Saturday, October 6, 2012

Home Budgeting: Its the Economy Stupid

First thing: if you don’t have a home budget, start one.  If you’ve let it slip lately, get it going again. As the saying goes, "It’s the Economy Stupid" and you probably have a sneaking suspicion that you are falling further behind and in the new economy, you can't afford to hide in the darkness, you need facts and the inspiration to get into right-action. The times of the lone wolf method of struggling on your own and playing the strong silent type are over. It's just not the economy for that-- not individually and not collectively.

The good news is the economy won't be getting any better (as in back to normal), not for a long time. The bad news is that we can start today on keeping a Home Budget.

I say "bad news" because facing facts is often the last thing we want to do. Something in our human nature that makes the hardest things the last things we want to do, if we ever get to them. It may be comforting to realize that home budgets are not technically hard to do, only elementary-level arithmetic is required and you can even cheat and use a calculator.
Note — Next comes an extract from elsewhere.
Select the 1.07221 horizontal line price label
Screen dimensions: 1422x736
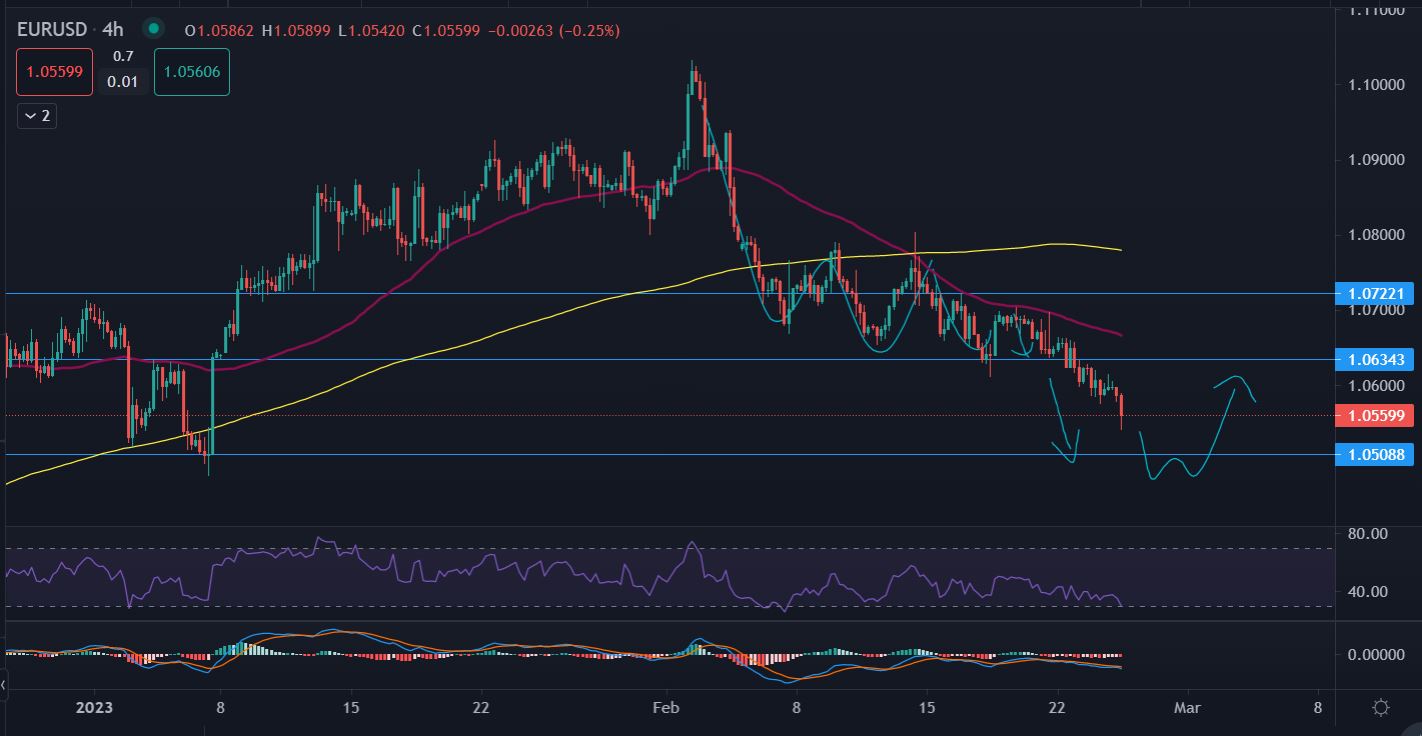pyautogui.click(x=1374, y=294)
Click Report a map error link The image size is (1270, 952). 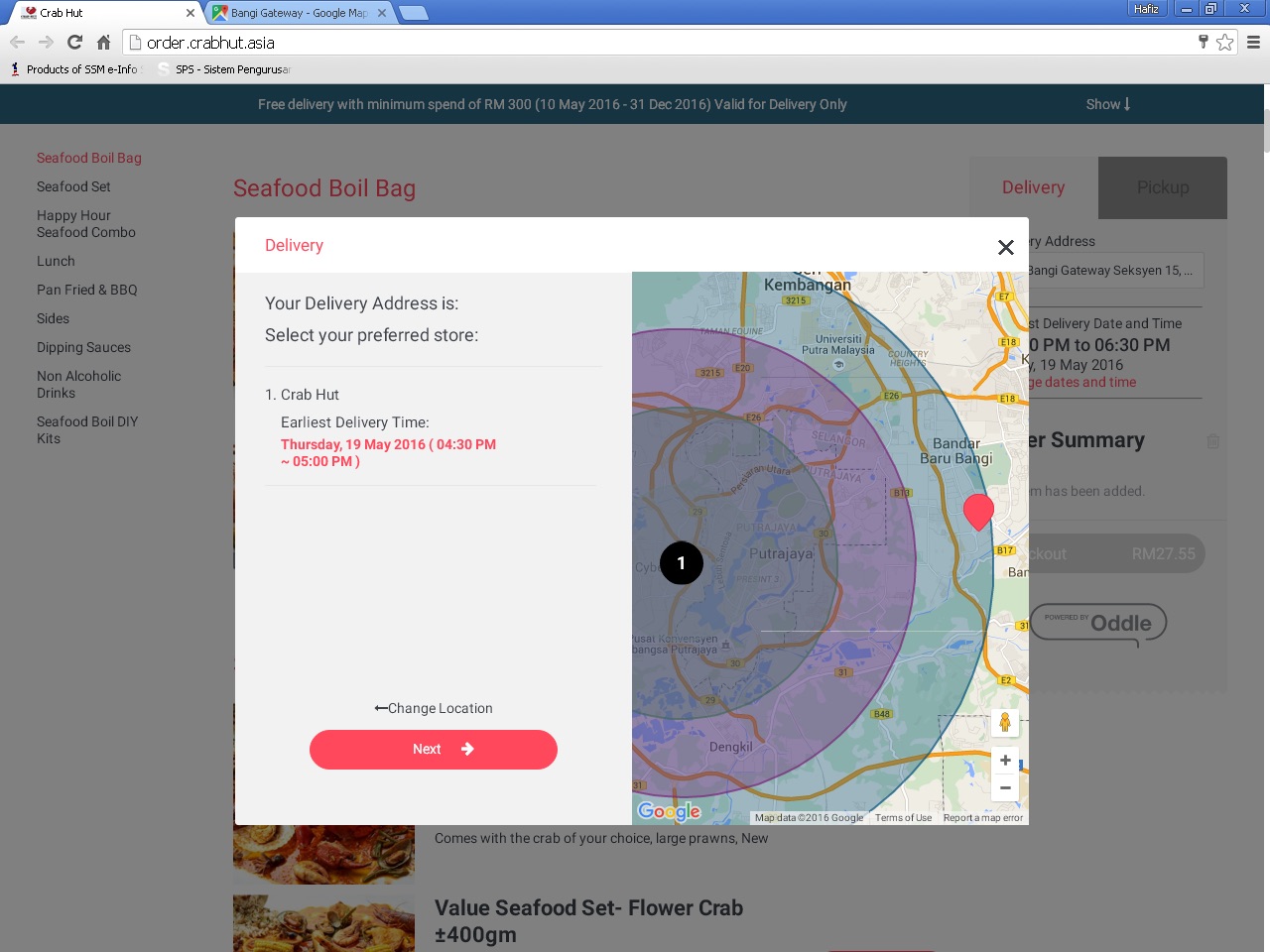pos(982,818)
Though most of the time the technical skill is not what holds people back, its the emotions and feelings that get unearthed in the process. Again, it's important to realize that what keeps people from keeping a home budget is not the elementary-level arithmetic, but the emotions and feelings that get unearthed.
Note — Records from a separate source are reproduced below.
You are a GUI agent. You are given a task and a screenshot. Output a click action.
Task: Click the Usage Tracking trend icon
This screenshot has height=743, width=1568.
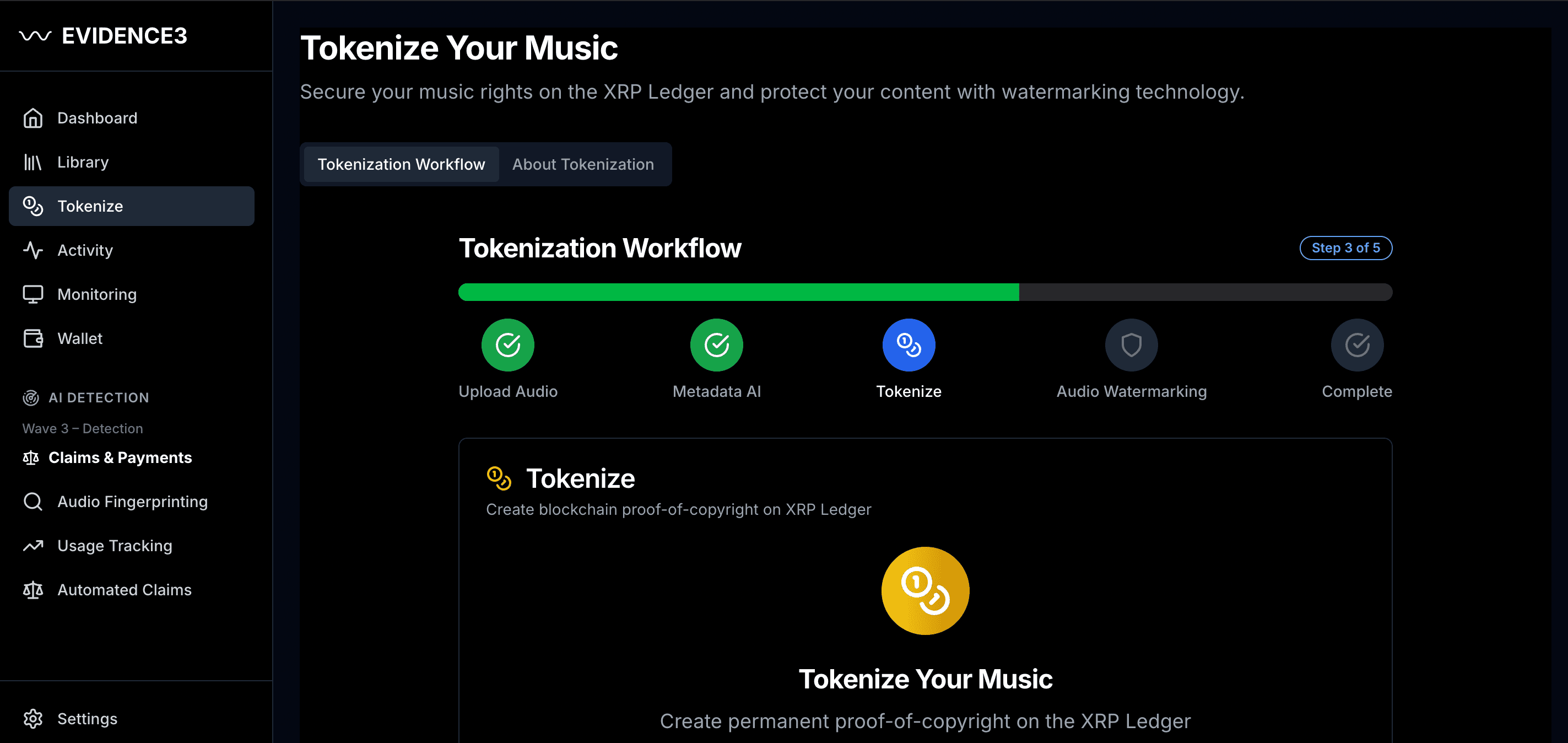click(33, 546)
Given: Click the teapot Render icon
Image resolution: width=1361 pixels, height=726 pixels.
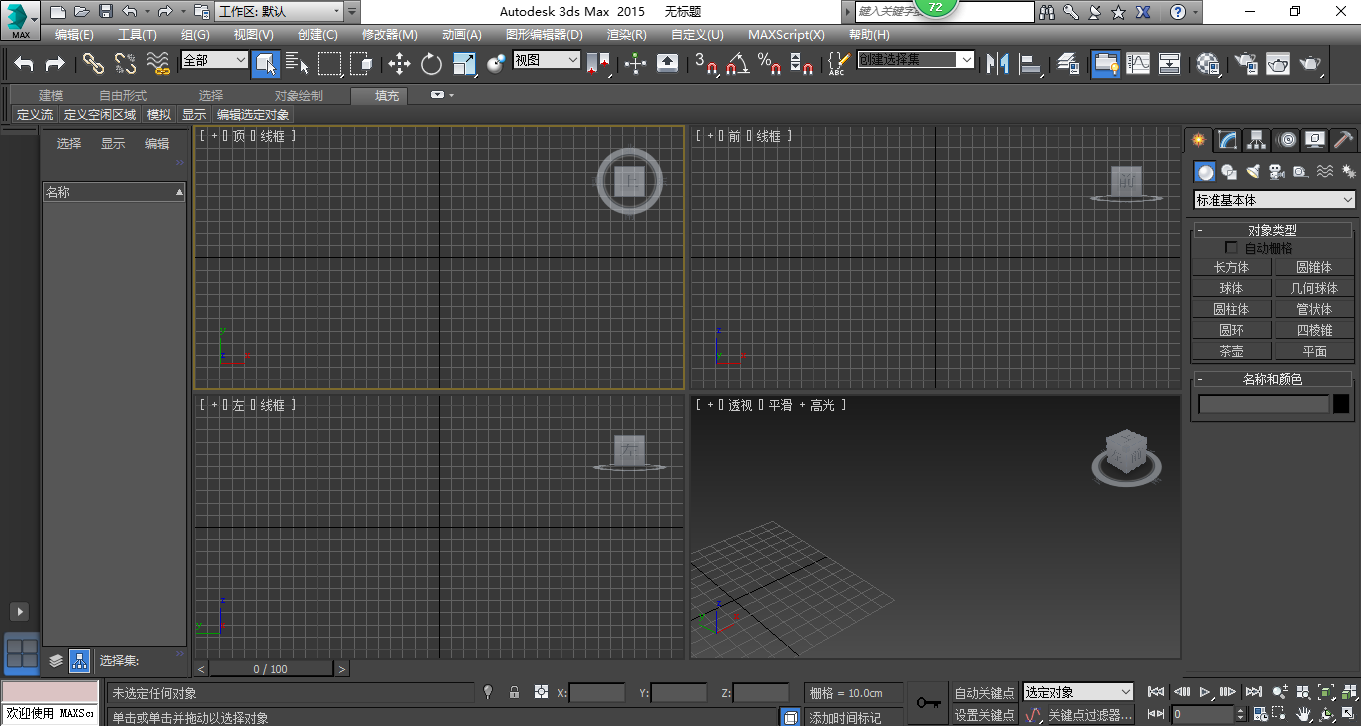Looking at the screenshot, I should [x=1309, y=64].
I say "good news" because the economy won't let us keep putting this off. We have to sober up. It's time to learn from our mistakes and make better choices. For most of us there just isn't the credit cushion of which we had grown accustomed to and that enabled our worst spending habits and semi-conscious patterns.
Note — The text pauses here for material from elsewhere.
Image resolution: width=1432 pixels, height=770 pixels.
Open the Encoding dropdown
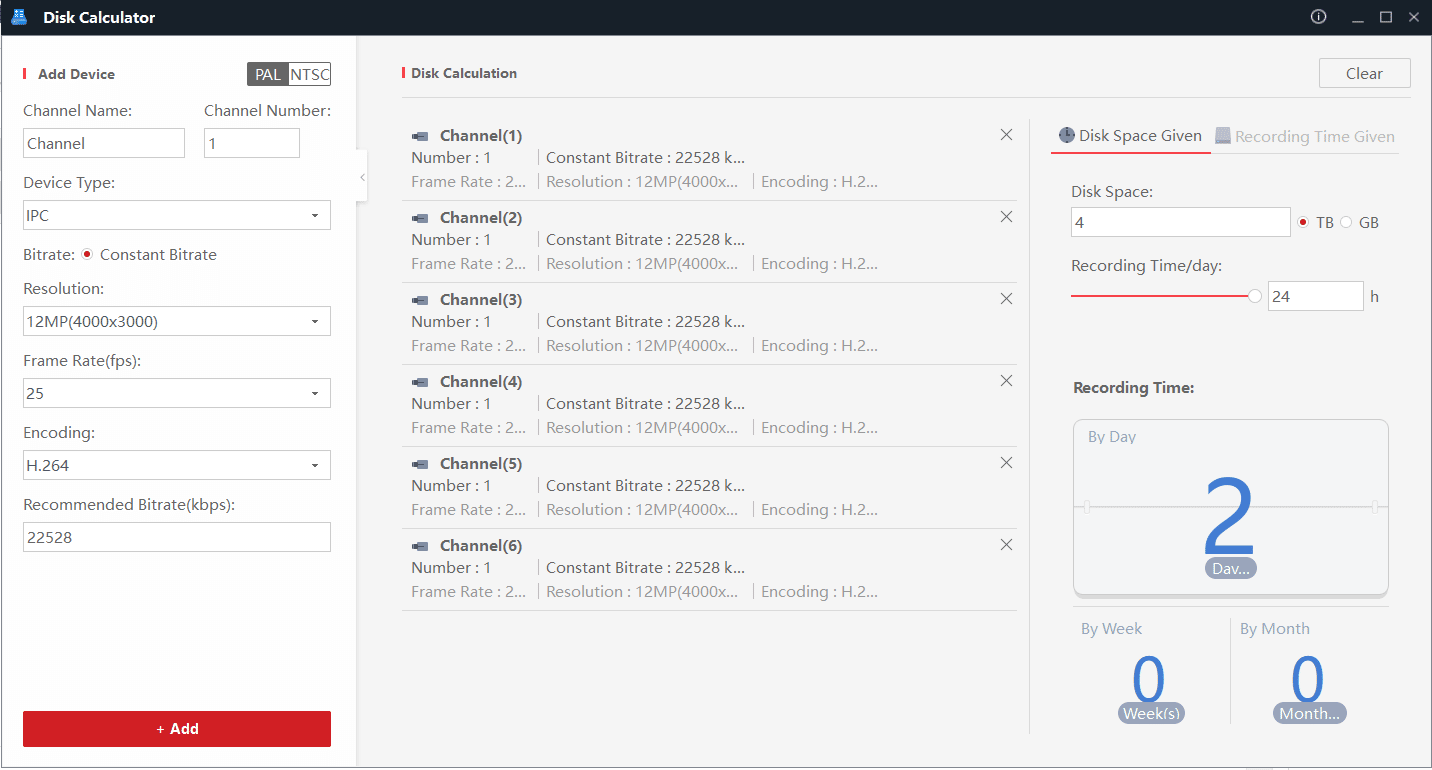click(x=177, y=466)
This is good news because many of us have been in denial for a long time. 360 degree denial. Everywhere we look, everything we see is chock full of denial. We are told the economy is improving and we believe it. We are told the stock market is a safe gamble, but we aren't given the massive users manual that should come with our 401k. We are told spend like there is no tomorrow and you don't have to tell us twice. 

Good news because we can start today-- as soon as we wipe the sleep from our eyes and smell the coffee brewing in the kitchen.

Good news because we can get on with living. Living not the big house, extravagant lifestyle we see reflected back in our TV, but the living within our means. Balancing our checkbook. Back to basics- whatever that may mean to us. Be it back to nature, back to knowing our neighbors, back to cleaning our house ourselves or just back to reality. With a home budget we can see how far off our spending is in order to make our savings goals and plans. Quick money and quick debt has a long lasting hangover with no easy cure. 

There may be nothing glamorous about putting yourself on a home budget. Though it is basic common sense, it can feel awkward and bewildering at first. But the thing I want to focus in on here the most is developing a shame-free approach to money. A lot of us have picked up feelings of shame around money, not earning enough, spending too much, etc. In our society debt and bankruptcy is comparable to the 7 Deadly Sins and we try to hide this reality at all costs. This secret life that we think we have to live slowly sucks us dry. The secrecy and shame is not only harmful to our health and relationships, but even more it hamstrings our ability to make much needed, positive changes. And in effect deadlocks our own personal recovery. The secret problems often seem too overwhelming to deal with outright. So my primary goal is to maintain this blog a shame-free zone: a home for mutual aid and support. 

It is the self-isolating behaviors that come hand-in-hand with shame, that also needs our care and attention. Creating a home budget is one major tool that can help lead us out of the grip of despair. What can lead us out of the darkness of suffering alone is the other tool of sharing what we are doing with someone we know and trust- someone we can confide in. It is important not to do this work alone because letting down the veil of absolute privacy can be good for your health.

I am going to probably end up repeating it many times on this blog, which is necessary to do because it is so vitally important and so often overlooked--- we are social animals-- we need each other more than we think. To function optimally, we need a healthy robust support network. We do not function well as isolated individuals maximizing our own self-interest. This is the myth of the 1%, if you will, and enough of us have bought into it that it almost seems real, but the shame we feel when we don't cut it is killing us. We need a supportive public life. We need a social support network, that is both deep and wide, to support us when things get strained at home, at work or in our neighborhood. This social safety net, what has been called Social Capital, may be the most important aspect in our health care. And it deeply depends on trust. Trust that we build together one step at a time. Likewise none of it happens if we remain in isolation and secrecy.  This is a larger question to explore, but just for today we can feel moved and inspired to take our first step: start a home budget and tell a friend what we are doing.